Retype only what runs from the line with "Screen dimensions: 1195x541" through the end of the entries, exactly and in full, but omit any picture you find.

§ **Supplied records**:

______

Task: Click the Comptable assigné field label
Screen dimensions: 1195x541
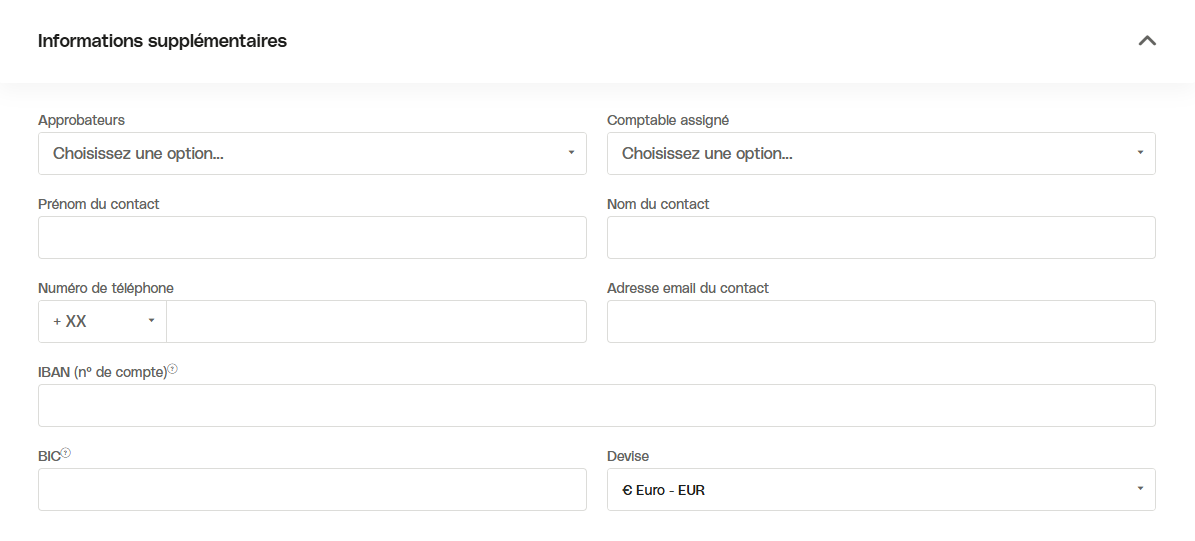Action: pyautogui.click(x=668, y=120)

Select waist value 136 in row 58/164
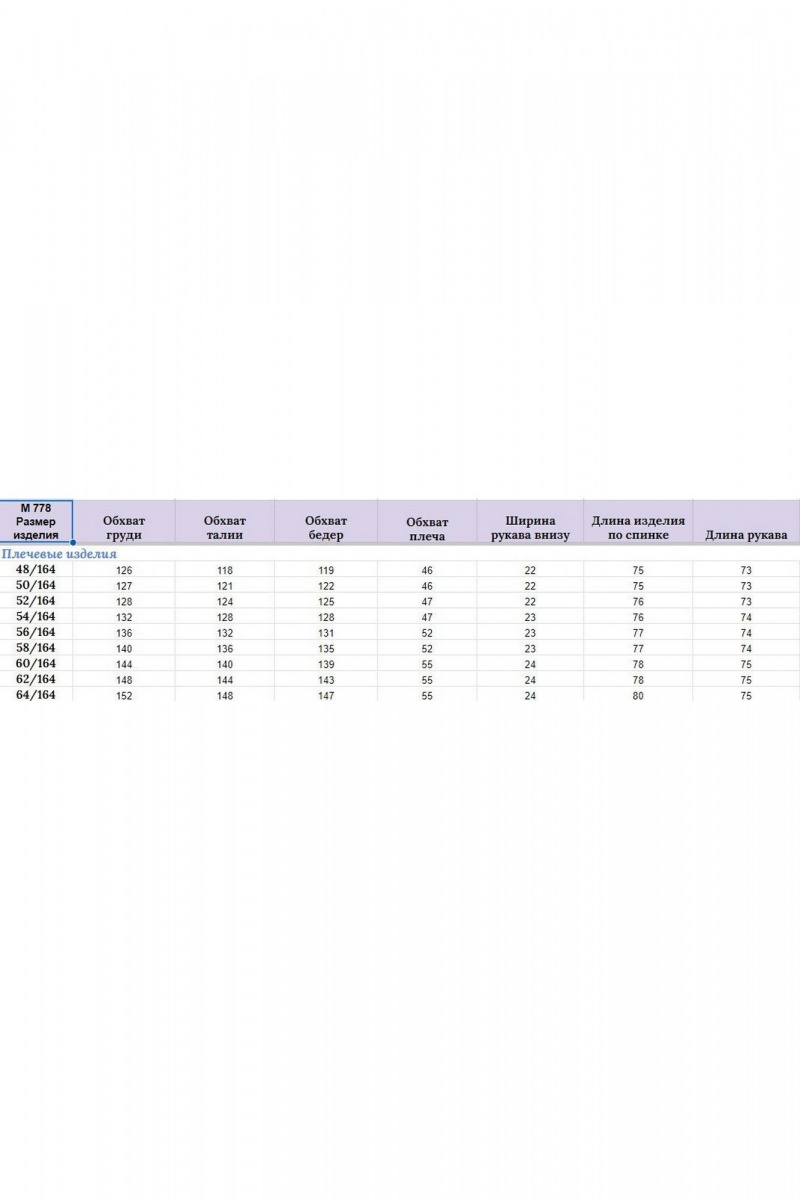225,648
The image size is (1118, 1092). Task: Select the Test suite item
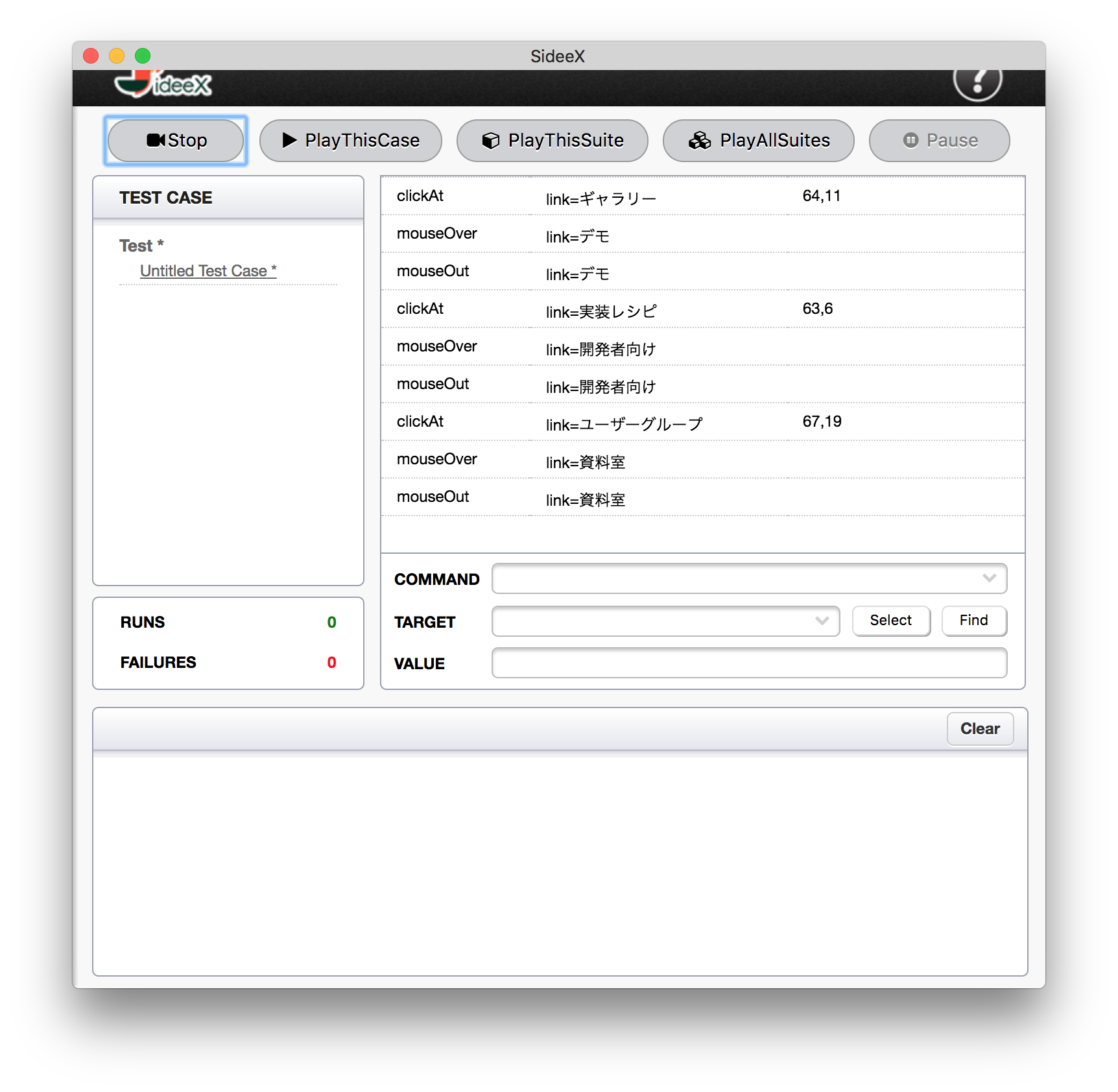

______

§ **Task output**:
Screen dimensions: 1195x541
Action: pyautogui.click(x=668, y=120)

Select waist value 136 in row 58/164
225,648
The image size is (1118, 1092). Task: Select the Test suite item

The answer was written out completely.